Ford would like to build on the "Quarter-Miler U." tradition started by Hart, with a plan to "hit it hard on the sprints and hurdles" in recruiting. But, he also wants to "keep pressing" in the field events, where the program has had a lot of recent success, and "we want to get back to getting some good distance runners on our team to make us a better overall team."
"I think the expectations for me have always been high," he said. "I've always shot for the stars. For me, it's making sure that we're nationally relevant each and every year and making sure that we perform well at the Big 12 Championships."
On top of his Baylor coaching duties, Ford helped former Baylor All-American Jeremy Wariner win a silver medal in the 400 at the 2008 Olympics and continued to work with two-time NCAA national champion Trayvon Bromell after he turned pro in 2015.
"When I met him, there was a connection there that I knew, he's the coach for me," said Bromell, a gold-medal favorite in the 100 this year after switching to Rana Reider. "It was more than just track & field talent with him, it was more of, 'I'm looking out for you.

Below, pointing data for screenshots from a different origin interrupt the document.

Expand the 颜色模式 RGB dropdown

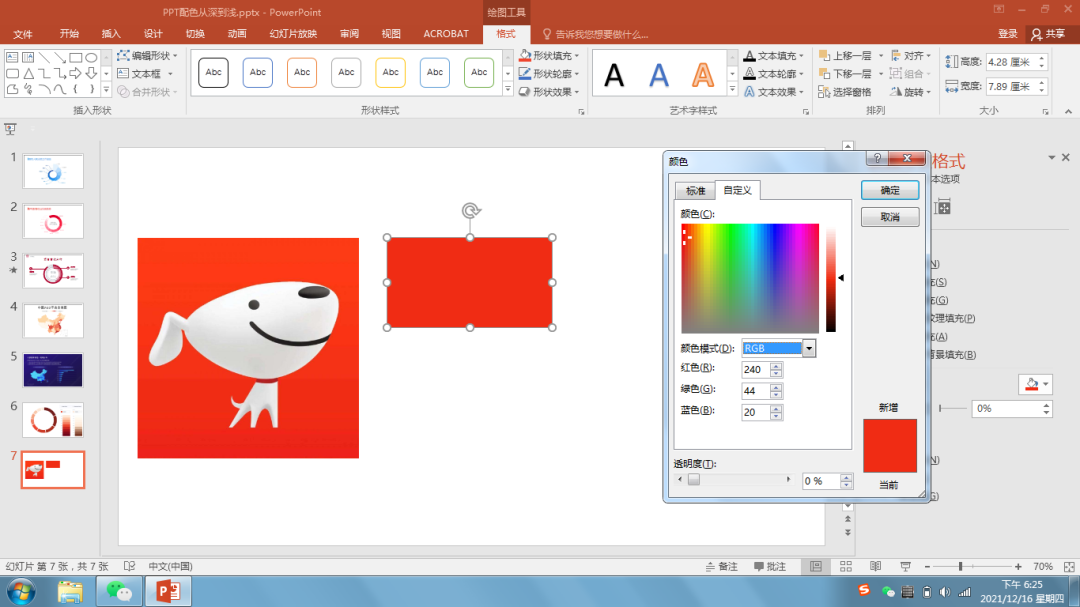pyautogui.click(x=809, y=348)
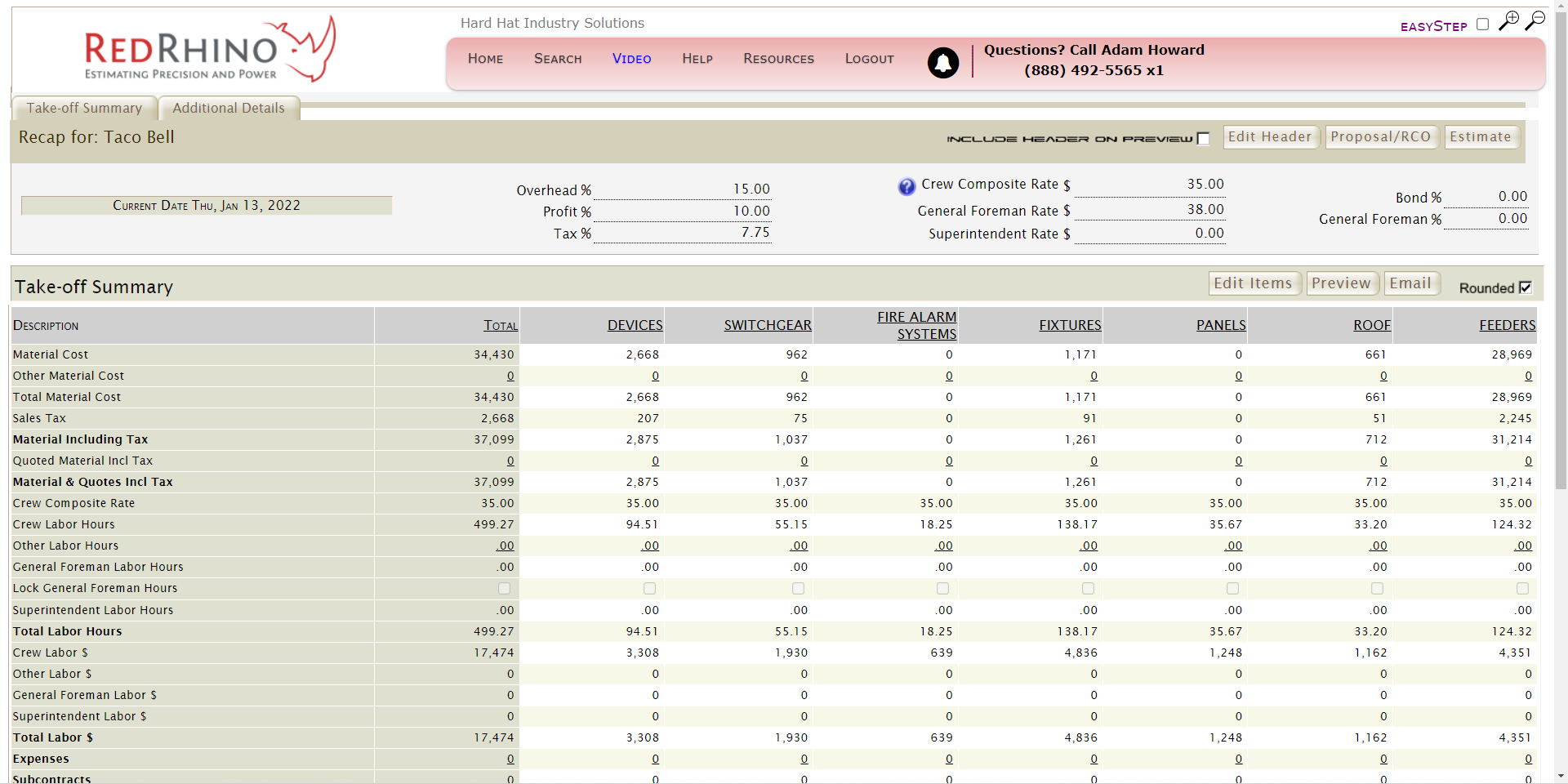Viewport: 1568px width, 784px height.
Task: Click the Estimate button
Action: click(x=1481, y=136)
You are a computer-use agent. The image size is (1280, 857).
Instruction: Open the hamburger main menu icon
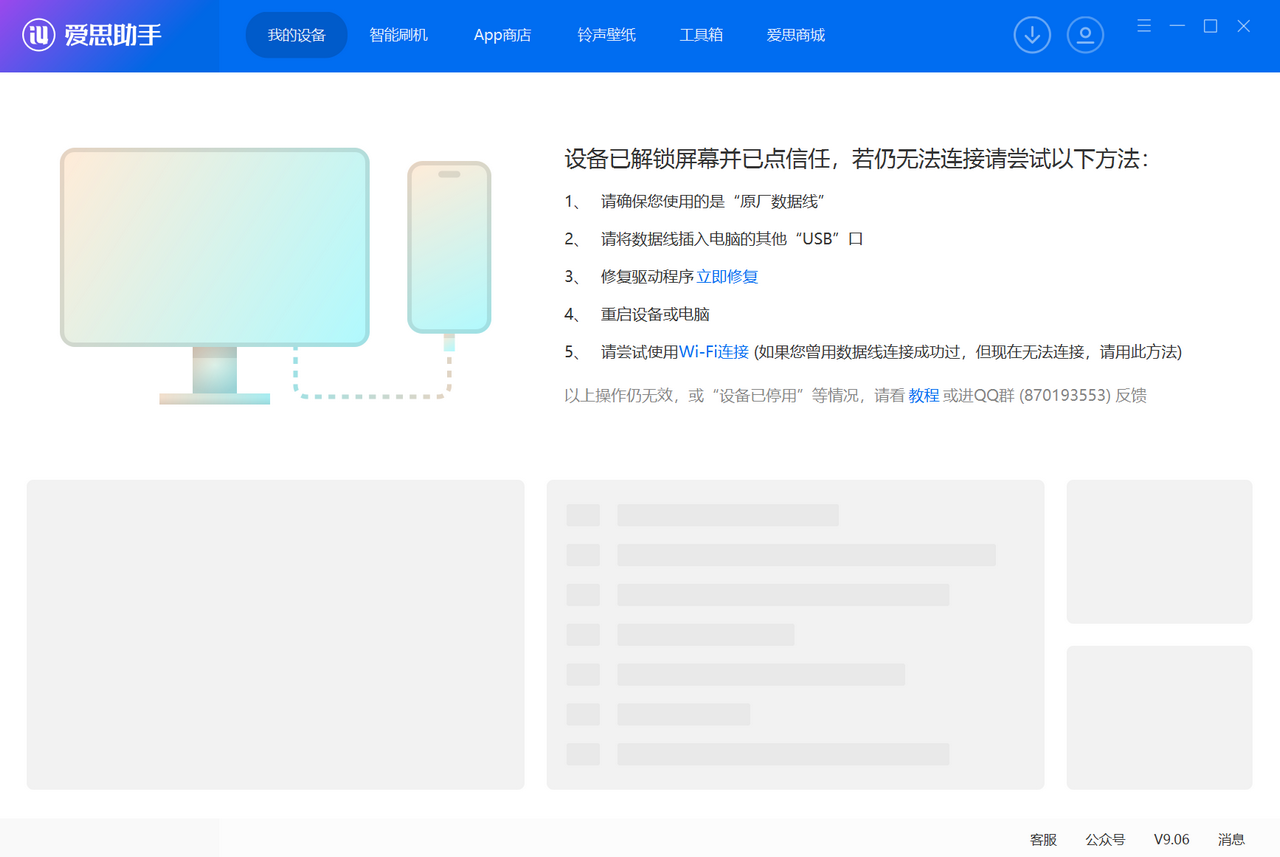pos(1144,26)
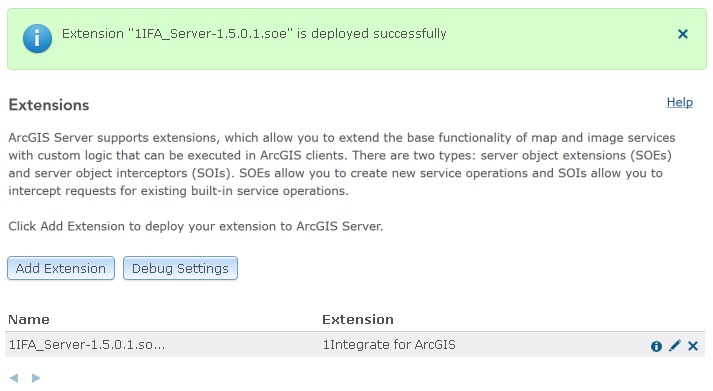Viewport: 713px width, 391px height.
Task: Open Debug Settings
Action: click(180, 268)
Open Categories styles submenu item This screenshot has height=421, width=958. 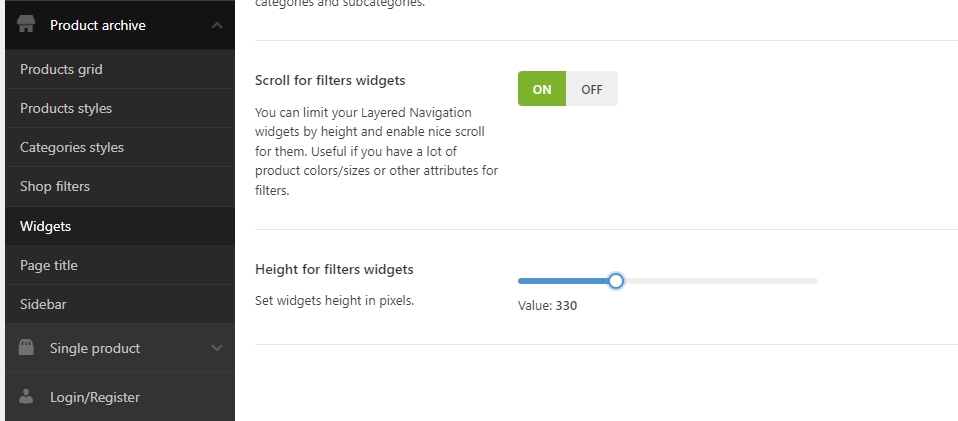72,147
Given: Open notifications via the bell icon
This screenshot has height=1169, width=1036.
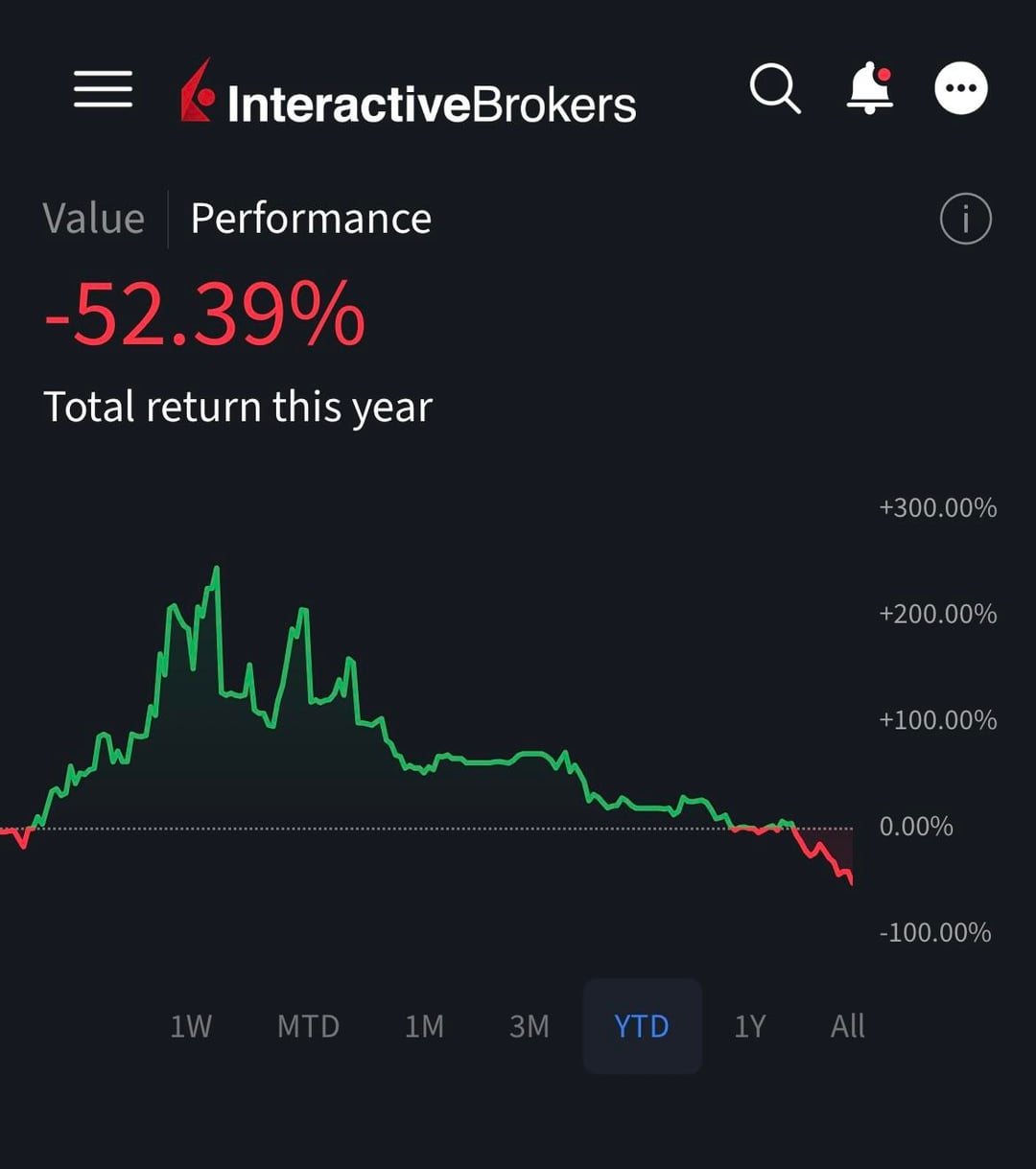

I'm here when you need me.' And that's the type of coach that I felt like I needed."
With the relationships that Ford has built over the last 21 years as an assistant and even back to his days as a student-athlete, his phone was flooded with text messages and various social media platforms blew up with congratulations from Wariner, former Baylor All-American and Olympic gold medalist Michael Johnson and a host of other past and current Baylor student-athletes.
First-time Olympian Wil London tweeted, "LET'S GOOOO! Congrats, coach! Let's get it!"
"To have guys like Trayvon, Jeremy, Wil, even Michael Johnson, Deon Minor, Tony Miller those guys all reach out to me . . . it was such a huge honor," Ford said.
"Someone asked me, 'What's the best feeling you've had as a college coach?''' Ford said. "I say it's the relationships that I have with my student-athletes now, even as they're fathers or they're businessmen or businesswomen. The track stuff is definitely a big honor for me, but those relationships that I've built is huge."
Ford will also get the chance to follow three former Baylor student-athletes in the Tokyo Olympics, with Bromell, London and pole vaulter
KC Lightfoot all representing USA.
"I think that's the ultimate goal for every kid that we work with," he said. "Of course, making the Olympic team, making the World Championship teams, they're special, because not a lot of people make those teams. I think the most we had ever had was two, so having three on this USA team, that's going to be special. And they're all still young, so they still have opportunities to make it in 2024 (in Paris). I'm just excited to be able to watch them compete."
With Harbour retiring as the head coach last month, Ford will have at least one coaching spot to fill and said he is "in the process of figuring out the staff." While he plans to continue to work with the sprinters and quarter-milers, Ford said he could look for more of a middle-distance coach to fill the vacancy.